Not as such. Sure such things are irrecoverably linked but by itself OOP is not "just classes and all that". I have further troubles as things like LISP work in such a way that you can reinvent OOP in a language that technically lacks it, or lacked it originally.
I am also not the greatest student of computer language theory, it is how I have learned to program but that means little here.
As you say though OOP is basically standard right now with plain C being about the only language in common use that lacks it. The legacy of C means much though.
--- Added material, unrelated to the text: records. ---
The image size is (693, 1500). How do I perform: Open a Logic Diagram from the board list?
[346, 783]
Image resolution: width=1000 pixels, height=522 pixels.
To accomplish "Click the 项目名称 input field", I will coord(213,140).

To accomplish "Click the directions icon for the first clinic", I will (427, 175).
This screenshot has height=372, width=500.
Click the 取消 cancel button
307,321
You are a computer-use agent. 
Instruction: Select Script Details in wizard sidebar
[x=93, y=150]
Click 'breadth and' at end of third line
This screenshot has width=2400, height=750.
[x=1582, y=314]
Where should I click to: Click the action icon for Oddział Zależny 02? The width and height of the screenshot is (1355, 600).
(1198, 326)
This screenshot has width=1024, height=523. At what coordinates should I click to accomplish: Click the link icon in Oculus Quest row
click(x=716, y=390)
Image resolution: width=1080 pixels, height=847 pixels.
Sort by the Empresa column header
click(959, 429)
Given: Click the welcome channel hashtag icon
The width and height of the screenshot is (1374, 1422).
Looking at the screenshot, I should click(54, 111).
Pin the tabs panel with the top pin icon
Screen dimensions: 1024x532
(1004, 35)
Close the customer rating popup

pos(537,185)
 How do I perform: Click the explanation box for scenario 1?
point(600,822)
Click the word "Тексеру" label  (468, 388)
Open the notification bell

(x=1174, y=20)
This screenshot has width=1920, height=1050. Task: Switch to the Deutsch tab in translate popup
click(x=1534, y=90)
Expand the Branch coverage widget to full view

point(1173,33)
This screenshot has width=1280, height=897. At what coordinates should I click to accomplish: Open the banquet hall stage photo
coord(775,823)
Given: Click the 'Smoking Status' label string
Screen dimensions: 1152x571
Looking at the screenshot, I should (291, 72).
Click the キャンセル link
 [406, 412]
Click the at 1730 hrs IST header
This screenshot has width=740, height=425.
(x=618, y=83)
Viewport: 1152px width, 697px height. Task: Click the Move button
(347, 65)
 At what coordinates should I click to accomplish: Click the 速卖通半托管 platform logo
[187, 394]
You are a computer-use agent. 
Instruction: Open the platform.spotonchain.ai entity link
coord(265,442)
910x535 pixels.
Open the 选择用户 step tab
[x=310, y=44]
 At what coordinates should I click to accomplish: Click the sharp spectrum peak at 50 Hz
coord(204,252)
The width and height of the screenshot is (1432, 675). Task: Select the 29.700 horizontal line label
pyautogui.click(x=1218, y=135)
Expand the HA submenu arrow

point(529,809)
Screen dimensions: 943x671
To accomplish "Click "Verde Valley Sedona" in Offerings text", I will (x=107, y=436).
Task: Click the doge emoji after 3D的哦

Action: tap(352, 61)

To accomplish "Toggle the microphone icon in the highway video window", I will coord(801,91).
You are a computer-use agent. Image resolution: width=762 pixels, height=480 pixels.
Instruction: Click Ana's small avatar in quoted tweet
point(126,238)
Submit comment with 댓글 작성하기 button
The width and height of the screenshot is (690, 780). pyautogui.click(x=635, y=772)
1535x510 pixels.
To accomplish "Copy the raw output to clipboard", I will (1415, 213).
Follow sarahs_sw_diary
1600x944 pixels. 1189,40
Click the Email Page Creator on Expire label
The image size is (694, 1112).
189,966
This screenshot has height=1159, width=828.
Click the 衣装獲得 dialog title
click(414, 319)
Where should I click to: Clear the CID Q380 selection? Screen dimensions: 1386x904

I am not sure how it is taught either, if it is like I sometimes see HTML being taught where CSS is divorced from it then we might be in for problems. I try to keep up with intros to programming type things but there are only so many times I can be introduced to typing and the concept of variables, often as explained to someone the author seems to view as a moron for not knowing programming. As mentioned above though it is not that radical a concept and you might have learned it even if you did not know you were learning it.
Beyond that various languages have subtly different ways of doing things which might cloud or render something broad I say to be wrong. If I can generalise though it represents a fundamentally different viewpoint from procedural/function programming, which is what things before tended to do. It does this by allowing access to and manipulation of data at a much finer grain level than is easy with procedural, often in a far more extensive (and extensible) way too. This has ramifications all over the shop, some good, some bad, some bad if the programmer is bad, some technically bad but able to be ignored if you have a machine with some grunt and all quite far reaching.
I think I will leave it at
Call it "just classes and all that" and you will not be too far out of line, however if you do have to drop down to C or something you will miss it so much.